The Foreign Investment Review Board (FIRB) has blocked a Chinese investor from lifting its shareholding in small but key listed Australian rare earths producer Northern Minerals (ASX: NTU).
Northern Minerals says the FIRB had prevented its largest shareholder, China’s Yuxiao Fund, from raising its stake in the company on national interest grounds.
Yuxiao Fund sought Foreign Investment Review Board approval in August to raise its ownership to 19.9% from 9.92%. A federal government register showed Treasurer Jim Chalmers signed a prevention order on February 15.
The Singapore-registered fund is an investment vehicle of Chinese national Yuxiao Wu, who also owns mines in Mozambique supplying lower-grade rare earths to China, according to Northern Minerals Executive Chair Nick Curtis.
“There is a special category of assets for any government to protect its national interest,” Curtis said.
He said in a Reuters story that Wu invested in Northern Minerals for financial reasons, not to supply China, and voted in favour of an exclusive supply deal with Australia’s Iluka Resources Ltd last year.
That Iluka deal is the key to Northern Minerals’ future.
Iluka has agreed to purchase all available concentrate from Northern Minerals’ Browns Range project, until the delivery of contained rare earth oxide (REO) has reached 30,500 tonnes.
This covers the initial 8 years plus mine life based on the current known mineral resource. “The supply agreement with Iluka de-risks and accelerates the development of the Browns Range Project, significantly reducing our likely capex,” Northern says.
Iluka has initially invested $20 million in Northern Minerals via a $15 million convertible note and a $5 million share placement. This will provide the company with the funding required to complete a definitive feasibility study (DFS), promoting delivery of a final investment decision (FID) on Browns Range over the next year.
In addition to its initial investment, Iluka has committed to provide additional equity funding towards Browns Range post FID through a further placement, subject to certain conditions.
It would seem the Chinese company was trying to balance the Iluka 19.9% stake with a similar sized holding of its own. That will now not happen and is another message to China that like it, Australia has sectors of our economy that are of great strategic importance.
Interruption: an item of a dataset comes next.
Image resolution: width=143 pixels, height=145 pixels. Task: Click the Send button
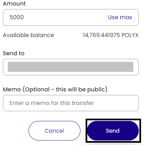113,131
Mr Curtis was a former CEO of Lynas Rare Earths back in 2009 when FIRB then blocked China Non-Ferrous Metal Mining from lifting its stake in Lynas above 50%.
Lynas then was an aspiring rare earths group with what looked like an interesting deposit at Mount Weld, near Kalgoorlie. That is now the base on which Lynas, under very different management and support, has become the largest rare earths producer outside China.
China Nonferrous Metal Mining Co (CNMC) terminated the deal after concluding that extra conditions sought by the Foreign Investment Review Board were too onerous.
Lynas announced in May 2009 that CNMC would spend about $500 million to take a 51.6% stake in the company. The deal was to comprise 700 million shares issued at 36 cents for $252 million and a guaranteed loan for the balance.
In examining the proposed deal, FIRB required CNMC to reduce its proposed ownership of Lynas to less than 50% and to ensure its directors did not take more than half the board positions in the company.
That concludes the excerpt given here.